What the task asks ▸
Lift out, unaltered, the lines of the material below between the line holding "Choose the left float image alignment icon" and the line holding "Open the Содержимое menu", counting both.

Segment Start: Materials provided

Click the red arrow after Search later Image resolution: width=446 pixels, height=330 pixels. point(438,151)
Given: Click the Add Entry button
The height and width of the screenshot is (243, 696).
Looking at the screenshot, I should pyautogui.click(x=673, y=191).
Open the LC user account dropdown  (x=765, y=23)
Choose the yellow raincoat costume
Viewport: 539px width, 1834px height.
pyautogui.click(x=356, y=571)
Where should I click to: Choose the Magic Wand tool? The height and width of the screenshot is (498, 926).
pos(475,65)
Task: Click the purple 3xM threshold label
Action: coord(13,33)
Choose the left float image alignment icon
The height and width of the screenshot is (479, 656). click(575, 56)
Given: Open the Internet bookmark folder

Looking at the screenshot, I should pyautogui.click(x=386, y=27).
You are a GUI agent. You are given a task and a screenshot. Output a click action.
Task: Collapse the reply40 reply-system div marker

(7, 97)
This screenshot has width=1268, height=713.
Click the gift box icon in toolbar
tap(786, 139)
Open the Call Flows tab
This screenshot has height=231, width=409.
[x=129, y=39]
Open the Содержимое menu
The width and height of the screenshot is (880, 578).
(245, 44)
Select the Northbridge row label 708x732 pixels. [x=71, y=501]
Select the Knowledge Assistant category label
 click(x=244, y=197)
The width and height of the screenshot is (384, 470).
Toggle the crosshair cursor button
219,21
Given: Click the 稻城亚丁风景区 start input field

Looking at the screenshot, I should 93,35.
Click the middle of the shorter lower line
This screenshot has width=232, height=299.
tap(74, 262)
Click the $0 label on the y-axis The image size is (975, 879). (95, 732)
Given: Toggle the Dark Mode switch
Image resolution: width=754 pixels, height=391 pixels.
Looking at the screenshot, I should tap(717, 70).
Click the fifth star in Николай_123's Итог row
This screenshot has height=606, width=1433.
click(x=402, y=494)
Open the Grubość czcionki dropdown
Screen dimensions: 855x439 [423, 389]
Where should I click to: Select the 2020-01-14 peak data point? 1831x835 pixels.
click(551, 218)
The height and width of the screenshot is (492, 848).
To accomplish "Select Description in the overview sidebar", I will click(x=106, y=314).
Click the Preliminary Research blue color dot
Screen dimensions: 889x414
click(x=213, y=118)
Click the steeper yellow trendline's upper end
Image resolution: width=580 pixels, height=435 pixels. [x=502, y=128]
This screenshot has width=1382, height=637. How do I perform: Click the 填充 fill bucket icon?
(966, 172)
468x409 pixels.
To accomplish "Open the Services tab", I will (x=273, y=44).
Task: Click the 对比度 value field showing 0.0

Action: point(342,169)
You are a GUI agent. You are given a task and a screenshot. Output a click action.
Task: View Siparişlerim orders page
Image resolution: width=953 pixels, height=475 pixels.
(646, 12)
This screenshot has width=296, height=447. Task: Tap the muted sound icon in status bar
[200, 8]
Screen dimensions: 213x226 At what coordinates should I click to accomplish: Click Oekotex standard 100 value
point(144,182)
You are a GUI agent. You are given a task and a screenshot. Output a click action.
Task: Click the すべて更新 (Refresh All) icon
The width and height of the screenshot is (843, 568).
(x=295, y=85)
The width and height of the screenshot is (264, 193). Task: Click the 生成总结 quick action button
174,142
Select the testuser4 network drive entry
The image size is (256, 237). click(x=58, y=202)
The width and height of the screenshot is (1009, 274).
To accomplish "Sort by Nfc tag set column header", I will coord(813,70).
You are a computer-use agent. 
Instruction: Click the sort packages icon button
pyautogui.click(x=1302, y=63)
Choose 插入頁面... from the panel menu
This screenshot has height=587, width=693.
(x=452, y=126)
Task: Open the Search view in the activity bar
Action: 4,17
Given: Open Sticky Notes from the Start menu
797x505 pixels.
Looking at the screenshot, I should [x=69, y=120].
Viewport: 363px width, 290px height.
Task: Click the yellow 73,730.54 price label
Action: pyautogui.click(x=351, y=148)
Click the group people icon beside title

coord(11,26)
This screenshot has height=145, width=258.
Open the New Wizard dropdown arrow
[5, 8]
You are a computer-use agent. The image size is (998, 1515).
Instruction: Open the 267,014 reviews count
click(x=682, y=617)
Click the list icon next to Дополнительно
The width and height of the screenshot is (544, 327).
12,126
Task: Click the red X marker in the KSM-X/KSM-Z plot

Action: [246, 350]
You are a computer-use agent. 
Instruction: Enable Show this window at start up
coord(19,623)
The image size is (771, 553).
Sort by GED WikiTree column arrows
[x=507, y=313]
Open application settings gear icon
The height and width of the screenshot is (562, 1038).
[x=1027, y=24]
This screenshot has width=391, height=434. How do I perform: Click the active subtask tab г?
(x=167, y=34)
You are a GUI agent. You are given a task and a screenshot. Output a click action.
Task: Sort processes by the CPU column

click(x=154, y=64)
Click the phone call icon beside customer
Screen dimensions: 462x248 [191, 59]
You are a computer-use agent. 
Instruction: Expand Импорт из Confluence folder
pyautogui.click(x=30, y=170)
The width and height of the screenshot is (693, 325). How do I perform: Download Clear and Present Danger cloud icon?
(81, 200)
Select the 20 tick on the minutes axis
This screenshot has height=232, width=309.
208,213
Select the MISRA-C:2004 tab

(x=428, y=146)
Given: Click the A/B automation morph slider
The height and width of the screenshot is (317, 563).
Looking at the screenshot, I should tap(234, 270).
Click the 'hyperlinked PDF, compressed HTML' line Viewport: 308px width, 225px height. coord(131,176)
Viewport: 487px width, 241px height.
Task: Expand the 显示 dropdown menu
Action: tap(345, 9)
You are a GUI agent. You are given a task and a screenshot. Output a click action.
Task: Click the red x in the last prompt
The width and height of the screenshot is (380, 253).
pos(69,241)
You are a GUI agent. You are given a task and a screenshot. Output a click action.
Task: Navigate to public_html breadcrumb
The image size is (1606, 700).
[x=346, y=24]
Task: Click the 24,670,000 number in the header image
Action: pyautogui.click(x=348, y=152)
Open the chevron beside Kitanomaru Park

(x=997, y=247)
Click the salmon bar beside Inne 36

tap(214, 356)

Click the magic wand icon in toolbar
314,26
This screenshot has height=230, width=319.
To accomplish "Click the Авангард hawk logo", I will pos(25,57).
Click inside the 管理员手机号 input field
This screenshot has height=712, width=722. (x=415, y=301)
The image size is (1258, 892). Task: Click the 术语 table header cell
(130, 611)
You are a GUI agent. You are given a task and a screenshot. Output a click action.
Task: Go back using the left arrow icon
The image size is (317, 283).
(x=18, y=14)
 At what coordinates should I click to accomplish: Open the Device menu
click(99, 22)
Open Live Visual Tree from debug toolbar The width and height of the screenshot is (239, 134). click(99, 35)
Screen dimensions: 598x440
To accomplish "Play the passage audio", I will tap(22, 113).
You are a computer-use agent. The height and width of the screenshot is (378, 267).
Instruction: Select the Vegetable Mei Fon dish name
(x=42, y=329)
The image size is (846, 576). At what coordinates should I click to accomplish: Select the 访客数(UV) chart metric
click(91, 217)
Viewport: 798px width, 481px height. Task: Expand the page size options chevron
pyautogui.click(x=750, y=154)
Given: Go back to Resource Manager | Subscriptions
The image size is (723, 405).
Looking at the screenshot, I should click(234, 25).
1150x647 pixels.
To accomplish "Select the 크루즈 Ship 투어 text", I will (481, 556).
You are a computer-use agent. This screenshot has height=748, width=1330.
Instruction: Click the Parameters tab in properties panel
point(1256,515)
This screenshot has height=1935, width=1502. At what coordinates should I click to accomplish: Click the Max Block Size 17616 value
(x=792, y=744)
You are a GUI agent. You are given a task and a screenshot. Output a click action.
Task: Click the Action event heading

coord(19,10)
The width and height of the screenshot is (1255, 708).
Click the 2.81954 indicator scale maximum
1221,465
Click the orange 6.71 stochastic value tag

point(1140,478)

Segment End: Materials provided

Response box ▸
Choose the left float image alignment icon
The height and width of the screenshot is (479, 656). click(575, 56)
Given: Open the Internet bookmark folder

Looking at the screenshot, I should pyautogui.click(x=386, y=27).
You are a GUI agent. You are given a task and a screenshot. Output a click action.
Task: Collapse the reply40 reply-system div marker

(7, 97)
This screenshot has width=1268, height=713.
Click the gift box icon in toolbar
tap(786, 139)
Open the Call Flows tab
This screenshot has height=231, width=409.
[x=129, y=39]
Open the Содержимое menu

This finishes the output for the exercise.